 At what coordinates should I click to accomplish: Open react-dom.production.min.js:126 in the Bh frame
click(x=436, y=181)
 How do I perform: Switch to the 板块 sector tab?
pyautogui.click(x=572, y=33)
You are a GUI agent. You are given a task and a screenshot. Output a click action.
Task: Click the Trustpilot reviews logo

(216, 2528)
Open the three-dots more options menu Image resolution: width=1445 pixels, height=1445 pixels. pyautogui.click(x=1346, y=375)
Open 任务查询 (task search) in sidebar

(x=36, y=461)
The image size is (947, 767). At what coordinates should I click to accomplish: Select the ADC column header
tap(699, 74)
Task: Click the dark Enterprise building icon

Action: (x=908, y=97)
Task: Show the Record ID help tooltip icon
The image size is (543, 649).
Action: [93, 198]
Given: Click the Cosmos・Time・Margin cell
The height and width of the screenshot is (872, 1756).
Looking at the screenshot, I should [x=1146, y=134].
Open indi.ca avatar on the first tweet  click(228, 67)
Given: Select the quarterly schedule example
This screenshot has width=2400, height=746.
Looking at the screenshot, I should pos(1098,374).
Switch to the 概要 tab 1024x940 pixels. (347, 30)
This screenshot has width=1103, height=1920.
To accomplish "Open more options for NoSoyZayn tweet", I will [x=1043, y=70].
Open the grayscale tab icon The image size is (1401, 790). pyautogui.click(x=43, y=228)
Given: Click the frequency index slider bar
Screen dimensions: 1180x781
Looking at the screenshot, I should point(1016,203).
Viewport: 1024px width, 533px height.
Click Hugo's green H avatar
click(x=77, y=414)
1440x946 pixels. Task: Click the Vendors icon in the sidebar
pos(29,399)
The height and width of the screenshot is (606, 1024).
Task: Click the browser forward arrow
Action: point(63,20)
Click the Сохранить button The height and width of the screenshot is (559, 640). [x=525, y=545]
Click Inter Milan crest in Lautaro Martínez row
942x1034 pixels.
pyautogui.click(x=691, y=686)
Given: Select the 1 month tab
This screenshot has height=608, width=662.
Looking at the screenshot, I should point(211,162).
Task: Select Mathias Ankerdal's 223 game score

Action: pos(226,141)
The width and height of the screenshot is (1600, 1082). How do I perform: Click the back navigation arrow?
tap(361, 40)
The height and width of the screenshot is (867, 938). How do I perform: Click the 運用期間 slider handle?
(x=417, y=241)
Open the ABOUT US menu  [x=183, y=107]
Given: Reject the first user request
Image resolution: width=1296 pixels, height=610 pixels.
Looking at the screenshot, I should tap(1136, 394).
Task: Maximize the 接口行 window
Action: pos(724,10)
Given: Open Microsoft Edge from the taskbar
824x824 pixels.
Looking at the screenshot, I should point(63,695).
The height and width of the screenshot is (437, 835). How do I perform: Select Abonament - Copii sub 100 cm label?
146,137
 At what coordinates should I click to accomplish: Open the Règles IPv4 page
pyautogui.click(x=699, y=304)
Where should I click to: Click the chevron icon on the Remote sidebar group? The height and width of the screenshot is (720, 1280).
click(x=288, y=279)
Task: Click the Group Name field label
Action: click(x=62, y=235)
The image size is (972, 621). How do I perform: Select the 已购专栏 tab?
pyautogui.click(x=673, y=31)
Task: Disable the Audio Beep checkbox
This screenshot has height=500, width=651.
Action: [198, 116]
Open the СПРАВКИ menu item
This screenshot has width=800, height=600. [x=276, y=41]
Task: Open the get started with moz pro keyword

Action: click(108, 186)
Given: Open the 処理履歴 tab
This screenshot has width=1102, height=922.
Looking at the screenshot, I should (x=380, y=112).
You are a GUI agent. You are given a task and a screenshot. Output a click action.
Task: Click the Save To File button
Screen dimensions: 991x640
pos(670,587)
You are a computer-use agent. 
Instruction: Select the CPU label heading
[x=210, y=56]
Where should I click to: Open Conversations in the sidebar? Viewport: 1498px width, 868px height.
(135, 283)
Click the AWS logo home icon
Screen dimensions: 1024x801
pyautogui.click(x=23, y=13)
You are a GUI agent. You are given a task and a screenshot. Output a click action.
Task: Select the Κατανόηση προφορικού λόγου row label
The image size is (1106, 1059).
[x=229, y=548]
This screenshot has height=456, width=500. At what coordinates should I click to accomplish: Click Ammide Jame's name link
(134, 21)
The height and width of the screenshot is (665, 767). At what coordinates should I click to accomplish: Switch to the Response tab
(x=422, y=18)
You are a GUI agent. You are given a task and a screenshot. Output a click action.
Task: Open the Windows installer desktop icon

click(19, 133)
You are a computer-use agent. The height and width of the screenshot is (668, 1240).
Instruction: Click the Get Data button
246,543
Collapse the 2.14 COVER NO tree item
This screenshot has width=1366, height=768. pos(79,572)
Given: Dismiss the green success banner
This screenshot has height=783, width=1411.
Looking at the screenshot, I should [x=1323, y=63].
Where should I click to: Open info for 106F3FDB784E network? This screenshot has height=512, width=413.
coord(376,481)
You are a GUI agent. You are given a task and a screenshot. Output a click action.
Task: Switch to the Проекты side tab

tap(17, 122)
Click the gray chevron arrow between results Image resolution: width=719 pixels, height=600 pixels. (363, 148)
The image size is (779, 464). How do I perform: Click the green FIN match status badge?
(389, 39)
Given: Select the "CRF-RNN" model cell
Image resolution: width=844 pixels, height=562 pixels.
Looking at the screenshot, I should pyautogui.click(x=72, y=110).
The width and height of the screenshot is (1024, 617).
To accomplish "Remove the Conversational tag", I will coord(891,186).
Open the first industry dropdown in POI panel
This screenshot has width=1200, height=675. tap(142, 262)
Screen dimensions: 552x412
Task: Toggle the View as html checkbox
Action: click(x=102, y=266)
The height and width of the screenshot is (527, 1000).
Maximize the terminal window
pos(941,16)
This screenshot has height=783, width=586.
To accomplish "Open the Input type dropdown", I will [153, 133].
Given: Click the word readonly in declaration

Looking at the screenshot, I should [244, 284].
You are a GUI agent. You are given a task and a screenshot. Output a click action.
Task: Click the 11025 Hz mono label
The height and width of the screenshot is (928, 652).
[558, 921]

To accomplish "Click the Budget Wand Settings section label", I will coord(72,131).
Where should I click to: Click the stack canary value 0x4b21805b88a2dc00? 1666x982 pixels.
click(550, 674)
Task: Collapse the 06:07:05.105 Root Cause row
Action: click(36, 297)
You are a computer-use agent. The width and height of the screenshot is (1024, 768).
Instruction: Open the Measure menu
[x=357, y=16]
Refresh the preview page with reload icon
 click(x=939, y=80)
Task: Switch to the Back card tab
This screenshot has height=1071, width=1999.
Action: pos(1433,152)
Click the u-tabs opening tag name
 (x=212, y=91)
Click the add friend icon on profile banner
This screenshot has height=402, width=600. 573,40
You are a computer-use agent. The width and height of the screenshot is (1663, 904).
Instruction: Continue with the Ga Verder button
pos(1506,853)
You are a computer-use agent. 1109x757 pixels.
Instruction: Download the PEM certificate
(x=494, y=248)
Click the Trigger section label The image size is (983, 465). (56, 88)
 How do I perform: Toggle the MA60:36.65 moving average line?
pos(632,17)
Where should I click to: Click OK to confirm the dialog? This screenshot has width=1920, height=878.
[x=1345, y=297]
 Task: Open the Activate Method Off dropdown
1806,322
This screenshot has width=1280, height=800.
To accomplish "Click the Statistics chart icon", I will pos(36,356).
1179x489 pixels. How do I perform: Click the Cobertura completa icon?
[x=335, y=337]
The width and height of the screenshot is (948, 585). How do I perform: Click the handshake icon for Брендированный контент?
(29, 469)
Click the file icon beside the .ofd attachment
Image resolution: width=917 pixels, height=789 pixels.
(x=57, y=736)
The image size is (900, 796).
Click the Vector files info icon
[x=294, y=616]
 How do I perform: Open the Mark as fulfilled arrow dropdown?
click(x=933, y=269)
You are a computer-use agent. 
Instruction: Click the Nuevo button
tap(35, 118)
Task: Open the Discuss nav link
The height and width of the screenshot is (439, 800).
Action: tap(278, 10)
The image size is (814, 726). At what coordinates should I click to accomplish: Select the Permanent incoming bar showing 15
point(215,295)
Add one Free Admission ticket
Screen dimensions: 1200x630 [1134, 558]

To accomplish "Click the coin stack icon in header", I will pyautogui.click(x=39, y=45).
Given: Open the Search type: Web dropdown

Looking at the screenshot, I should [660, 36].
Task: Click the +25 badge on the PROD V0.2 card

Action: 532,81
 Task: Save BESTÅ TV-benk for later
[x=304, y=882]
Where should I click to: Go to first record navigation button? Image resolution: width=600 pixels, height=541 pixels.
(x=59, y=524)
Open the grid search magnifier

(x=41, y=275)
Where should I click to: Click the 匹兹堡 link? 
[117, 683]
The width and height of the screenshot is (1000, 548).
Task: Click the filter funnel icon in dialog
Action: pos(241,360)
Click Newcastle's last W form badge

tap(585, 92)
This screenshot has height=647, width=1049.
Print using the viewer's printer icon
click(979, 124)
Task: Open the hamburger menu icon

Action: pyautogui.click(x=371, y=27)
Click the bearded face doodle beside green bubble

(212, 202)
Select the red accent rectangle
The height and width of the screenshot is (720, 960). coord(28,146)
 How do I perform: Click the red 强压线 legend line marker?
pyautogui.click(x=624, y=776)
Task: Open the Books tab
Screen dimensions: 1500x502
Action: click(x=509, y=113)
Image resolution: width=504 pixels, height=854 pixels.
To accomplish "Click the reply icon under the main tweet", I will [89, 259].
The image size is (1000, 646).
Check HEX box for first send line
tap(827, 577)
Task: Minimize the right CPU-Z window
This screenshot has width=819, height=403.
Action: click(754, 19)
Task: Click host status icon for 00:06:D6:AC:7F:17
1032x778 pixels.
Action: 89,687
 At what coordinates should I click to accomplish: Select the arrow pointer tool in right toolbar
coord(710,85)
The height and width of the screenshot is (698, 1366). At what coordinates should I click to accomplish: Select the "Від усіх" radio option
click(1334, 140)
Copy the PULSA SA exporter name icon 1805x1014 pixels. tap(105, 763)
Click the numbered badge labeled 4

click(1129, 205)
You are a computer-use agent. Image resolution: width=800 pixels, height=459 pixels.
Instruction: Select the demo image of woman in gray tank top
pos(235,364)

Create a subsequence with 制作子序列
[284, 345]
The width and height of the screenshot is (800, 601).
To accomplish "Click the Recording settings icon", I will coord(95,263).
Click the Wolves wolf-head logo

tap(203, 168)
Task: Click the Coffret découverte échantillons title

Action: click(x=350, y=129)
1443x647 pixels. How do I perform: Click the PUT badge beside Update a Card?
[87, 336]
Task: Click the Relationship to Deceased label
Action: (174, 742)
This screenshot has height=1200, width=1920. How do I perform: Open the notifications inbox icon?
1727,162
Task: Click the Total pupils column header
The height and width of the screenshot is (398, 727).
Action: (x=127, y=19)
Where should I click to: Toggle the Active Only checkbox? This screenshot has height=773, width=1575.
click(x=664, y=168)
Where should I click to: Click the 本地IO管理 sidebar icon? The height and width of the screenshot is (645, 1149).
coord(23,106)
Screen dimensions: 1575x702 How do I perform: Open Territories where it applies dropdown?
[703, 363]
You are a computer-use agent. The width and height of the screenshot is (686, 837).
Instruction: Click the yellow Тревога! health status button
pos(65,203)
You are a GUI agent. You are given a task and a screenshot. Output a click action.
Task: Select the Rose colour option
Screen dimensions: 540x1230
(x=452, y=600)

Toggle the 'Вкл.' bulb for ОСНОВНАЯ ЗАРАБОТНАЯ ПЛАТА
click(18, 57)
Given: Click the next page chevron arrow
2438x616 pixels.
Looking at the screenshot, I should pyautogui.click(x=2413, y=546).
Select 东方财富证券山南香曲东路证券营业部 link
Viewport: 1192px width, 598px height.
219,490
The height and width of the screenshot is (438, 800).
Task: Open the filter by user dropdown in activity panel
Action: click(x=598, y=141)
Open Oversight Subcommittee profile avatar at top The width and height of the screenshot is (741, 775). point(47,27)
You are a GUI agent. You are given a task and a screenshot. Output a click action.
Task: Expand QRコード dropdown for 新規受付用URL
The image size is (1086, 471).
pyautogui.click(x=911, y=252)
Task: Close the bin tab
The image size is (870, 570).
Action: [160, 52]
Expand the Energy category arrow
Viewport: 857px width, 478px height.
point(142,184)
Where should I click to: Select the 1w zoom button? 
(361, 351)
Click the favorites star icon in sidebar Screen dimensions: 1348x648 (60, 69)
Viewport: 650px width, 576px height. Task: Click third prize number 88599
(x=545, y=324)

▬▬▬▬▬▬

** WHAT YOU NEED TO DO **
Lines in the data that hold "computer" must be located and copied.

** EXERCISE RESPONSE **
You are a computer-use agent. 
You are a computer-use agent. The height and width of the screenshot is (668, 1240).
You are a computer-use agent. The width and height of the screenshot is (1024, 768).
You are a computer-use agent. The width and height of the screenshot is (1663, 904).
You are a computer-use agent. 1109x757 pixels.
You are a computer-use agent. 
You are a computer-use agent. Image resolution: width=800 pixels, height=459 pixels.
You are a computer-use agent. The width and height of the screenshot is (686, 837).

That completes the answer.